------ Record excerpts
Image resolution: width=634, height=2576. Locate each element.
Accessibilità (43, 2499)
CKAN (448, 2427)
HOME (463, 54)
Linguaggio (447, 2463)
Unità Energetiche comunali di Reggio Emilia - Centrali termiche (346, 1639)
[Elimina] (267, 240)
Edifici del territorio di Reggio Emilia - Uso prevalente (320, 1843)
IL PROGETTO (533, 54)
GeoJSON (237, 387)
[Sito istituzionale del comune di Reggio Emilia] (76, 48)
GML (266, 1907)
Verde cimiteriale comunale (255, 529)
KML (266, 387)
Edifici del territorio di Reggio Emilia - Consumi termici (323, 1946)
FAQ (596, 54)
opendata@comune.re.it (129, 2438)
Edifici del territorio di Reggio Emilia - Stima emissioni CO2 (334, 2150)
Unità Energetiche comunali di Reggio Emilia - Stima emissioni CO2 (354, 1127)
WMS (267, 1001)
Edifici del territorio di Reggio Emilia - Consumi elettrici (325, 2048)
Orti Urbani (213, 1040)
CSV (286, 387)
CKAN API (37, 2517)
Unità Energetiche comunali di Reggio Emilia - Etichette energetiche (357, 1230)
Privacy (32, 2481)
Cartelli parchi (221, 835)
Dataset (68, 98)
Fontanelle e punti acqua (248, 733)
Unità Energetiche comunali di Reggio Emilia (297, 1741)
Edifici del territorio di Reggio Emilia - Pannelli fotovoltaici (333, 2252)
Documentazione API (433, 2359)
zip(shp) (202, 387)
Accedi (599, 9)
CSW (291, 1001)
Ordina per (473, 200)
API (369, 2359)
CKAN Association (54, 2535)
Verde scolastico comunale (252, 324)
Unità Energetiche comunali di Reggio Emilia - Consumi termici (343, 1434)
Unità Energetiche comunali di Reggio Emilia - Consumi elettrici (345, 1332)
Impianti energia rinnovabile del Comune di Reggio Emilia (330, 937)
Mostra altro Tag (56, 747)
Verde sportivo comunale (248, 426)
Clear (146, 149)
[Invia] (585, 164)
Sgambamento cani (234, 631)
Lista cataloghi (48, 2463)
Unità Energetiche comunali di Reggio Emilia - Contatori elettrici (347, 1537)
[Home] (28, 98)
------------
◆ Instructions for the task ◆
What is needed is a verbatim copy of every line in the records above from the one containing "WMS (267, 1001)" down to the one containing "Cartelli parchi (221, 835)", both included, and nothing more.

◆ Written solution ◆
WMS (267, 1001)
Edifici del territorio di Reggio Emilia - Consumi elettrici (325, 2048)
Orti Urbani (213, 1040)
CSV (286, 387)
CKAN API (37, 2517)
Unità Energetiche comunali di Reggio Emilia - Etichette energetiche (357, 1230)
Privacy (32, 2481)
Cartelli parchi (221, 835)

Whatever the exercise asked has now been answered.